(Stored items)
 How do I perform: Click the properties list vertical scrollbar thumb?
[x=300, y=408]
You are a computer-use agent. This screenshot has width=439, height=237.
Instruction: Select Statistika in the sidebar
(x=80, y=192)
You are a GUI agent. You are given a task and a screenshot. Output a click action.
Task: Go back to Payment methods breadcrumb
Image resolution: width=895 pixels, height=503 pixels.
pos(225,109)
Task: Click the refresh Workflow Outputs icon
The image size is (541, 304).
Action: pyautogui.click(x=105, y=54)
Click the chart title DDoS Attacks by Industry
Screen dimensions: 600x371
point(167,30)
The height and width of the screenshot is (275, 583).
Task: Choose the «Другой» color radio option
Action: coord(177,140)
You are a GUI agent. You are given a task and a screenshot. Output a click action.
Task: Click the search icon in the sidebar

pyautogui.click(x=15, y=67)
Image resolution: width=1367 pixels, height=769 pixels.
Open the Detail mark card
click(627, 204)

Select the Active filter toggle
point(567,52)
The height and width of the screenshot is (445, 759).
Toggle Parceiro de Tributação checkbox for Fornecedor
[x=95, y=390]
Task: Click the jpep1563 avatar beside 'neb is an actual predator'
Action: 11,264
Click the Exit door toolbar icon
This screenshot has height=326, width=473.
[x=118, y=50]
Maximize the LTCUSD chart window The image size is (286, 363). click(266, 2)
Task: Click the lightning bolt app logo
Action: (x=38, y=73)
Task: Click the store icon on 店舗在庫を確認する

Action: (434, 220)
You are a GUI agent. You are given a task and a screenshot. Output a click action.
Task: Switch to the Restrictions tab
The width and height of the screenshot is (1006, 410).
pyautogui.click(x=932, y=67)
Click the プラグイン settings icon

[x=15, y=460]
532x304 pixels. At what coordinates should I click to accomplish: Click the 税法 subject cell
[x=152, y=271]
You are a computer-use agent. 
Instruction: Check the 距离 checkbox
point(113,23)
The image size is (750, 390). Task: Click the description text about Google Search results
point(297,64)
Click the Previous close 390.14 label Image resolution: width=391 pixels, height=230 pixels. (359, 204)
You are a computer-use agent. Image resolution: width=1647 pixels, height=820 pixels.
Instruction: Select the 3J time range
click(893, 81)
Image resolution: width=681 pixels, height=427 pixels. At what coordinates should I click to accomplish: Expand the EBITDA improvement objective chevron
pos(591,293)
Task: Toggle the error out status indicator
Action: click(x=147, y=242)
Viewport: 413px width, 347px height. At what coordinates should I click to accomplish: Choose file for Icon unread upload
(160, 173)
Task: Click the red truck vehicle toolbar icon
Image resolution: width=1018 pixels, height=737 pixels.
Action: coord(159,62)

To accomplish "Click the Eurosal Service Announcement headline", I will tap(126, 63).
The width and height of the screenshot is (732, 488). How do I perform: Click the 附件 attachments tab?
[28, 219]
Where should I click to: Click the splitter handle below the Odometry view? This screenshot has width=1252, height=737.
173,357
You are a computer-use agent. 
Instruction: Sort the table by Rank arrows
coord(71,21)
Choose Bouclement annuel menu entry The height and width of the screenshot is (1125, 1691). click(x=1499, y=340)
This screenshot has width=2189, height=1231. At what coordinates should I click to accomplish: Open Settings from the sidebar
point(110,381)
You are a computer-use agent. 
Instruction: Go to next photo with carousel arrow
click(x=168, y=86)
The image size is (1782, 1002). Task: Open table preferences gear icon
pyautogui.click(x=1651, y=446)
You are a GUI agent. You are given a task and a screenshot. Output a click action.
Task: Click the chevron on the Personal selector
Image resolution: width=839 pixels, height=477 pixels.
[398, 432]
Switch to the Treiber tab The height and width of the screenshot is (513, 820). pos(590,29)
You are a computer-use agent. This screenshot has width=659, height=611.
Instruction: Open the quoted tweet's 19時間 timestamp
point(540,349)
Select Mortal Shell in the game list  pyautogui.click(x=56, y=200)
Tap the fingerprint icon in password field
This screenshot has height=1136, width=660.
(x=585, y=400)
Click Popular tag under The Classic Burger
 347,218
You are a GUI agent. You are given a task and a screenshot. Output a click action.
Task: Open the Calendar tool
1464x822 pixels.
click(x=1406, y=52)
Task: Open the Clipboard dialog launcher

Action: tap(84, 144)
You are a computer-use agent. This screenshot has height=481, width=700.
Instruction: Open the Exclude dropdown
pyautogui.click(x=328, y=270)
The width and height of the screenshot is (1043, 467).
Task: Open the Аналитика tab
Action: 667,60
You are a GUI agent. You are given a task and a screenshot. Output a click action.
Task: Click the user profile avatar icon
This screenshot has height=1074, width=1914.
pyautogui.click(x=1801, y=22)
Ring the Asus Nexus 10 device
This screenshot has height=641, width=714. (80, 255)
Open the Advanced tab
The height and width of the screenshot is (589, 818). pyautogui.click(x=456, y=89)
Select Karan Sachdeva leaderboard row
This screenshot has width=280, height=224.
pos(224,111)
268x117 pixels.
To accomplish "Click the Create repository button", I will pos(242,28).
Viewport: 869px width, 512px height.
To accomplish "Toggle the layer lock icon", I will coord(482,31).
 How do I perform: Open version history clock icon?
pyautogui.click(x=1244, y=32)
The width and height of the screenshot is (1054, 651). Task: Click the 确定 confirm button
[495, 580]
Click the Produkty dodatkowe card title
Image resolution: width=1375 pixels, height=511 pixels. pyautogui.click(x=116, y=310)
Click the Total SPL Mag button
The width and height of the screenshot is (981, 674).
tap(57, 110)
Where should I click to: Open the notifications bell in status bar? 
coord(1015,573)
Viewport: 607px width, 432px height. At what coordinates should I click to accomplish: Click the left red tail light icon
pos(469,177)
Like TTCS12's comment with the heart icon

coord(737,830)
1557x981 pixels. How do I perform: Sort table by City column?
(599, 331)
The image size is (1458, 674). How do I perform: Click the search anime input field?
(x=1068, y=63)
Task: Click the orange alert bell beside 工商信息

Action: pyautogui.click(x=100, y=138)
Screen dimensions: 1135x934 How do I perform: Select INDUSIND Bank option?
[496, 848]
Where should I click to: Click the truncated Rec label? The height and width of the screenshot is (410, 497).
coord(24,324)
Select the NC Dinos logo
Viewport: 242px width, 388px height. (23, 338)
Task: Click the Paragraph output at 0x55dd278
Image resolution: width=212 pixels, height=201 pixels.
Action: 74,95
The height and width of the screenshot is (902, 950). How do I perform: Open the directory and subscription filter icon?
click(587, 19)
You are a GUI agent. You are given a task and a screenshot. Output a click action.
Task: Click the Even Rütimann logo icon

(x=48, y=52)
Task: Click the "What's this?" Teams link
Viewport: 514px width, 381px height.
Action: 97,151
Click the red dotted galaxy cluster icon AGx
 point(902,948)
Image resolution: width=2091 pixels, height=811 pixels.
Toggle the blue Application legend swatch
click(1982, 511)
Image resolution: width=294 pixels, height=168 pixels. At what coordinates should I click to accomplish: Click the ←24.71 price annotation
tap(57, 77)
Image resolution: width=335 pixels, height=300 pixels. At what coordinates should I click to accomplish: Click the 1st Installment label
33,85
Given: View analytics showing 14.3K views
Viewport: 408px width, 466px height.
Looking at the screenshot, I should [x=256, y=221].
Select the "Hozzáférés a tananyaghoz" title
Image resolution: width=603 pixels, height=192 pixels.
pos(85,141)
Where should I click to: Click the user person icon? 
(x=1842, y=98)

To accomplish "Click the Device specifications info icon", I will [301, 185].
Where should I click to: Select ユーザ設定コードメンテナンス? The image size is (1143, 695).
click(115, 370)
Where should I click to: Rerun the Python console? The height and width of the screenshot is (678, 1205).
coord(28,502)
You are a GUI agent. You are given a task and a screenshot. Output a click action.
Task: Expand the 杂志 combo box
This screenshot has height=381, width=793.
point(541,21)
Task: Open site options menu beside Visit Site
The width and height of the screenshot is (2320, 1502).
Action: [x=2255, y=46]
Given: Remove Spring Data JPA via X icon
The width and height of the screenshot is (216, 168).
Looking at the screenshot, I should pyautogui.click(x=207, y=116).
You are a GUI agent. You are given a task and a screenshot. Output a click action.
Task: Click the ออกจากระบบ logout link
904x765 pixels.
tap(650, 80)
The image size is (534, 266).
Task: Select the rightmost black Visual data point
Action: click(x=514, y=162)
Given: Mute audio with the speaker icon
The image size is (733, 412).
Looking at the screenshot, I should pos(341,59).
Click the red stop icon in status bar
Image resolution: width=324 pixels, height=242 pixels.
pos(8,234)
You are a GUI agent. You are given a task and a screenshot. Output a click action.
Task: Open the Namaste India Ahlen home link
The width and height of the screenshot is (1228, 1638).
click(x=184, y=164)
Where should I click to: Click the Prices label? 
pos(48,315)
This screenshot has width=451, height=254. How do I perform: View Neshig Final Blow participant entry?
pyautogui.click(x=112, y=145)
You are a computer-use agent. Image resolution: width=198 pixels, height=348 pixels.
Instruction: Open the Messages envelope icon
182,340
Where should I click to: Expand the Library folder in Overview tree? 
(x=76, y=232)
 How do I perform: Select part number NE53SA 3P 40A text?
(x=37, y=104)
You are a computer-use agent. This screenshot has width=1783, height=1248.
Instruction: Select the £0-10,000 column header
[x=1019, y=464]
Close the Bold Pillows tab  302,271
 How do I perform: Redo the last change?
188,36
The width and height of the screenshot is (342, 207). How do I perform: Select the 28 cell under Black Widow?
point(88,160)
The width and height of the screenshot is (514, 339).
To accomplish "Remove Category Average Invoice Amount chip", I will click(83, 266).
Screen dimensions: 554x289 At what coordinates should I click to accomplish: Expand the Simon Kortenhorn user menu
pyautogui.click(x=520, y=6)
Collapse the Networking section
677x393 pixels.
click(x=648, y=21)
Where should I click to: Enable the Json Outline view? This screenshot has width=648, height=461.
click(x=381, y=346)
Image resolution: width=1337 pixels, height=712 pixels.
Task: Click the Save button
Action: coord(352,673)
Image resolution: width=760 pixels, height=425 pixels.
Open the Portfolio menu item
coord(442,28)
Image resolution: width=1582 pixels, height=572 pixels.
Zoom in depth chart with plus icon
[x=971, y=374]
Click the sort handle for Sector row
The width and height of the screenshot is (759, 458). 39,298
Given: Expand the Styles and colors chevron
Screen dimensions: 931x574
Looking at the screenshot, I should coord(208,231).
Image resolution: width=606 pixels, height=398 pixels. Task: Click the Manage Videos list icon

Set problem - Reproduce the material word for word, beginning at its first line and stopping after the line that contains "Action: coord(177,140)".

Completed task -
 How do I perform: Click the properties list vertical scrollbar thumb?
[x=300, y=408]
You are a computer-use agent. This screenshot has width=439, height=237.
Instruction: Select Statistika in the sidebar
(x=80, y=192)
You are a GUI agent. You are given a task and a screenshot. Output a click action.
Task: Go back to Payment methods breadcrumb
Image resolution: width=895 pixels, height=503 pixels.
pos(225,109)
Task: Click the refresh Workflow Outputs icon
The image size is (541, 304).
Action: pyautogui.click(x=105, y=54)
Click the chart title DDoS Attacks by Industry
Screen dimensions: 600x371
point(167,30)
The height and width of the screenshot is (275, 583).
Task: Choose the «Другой» color radio option
Action: coord(177,140)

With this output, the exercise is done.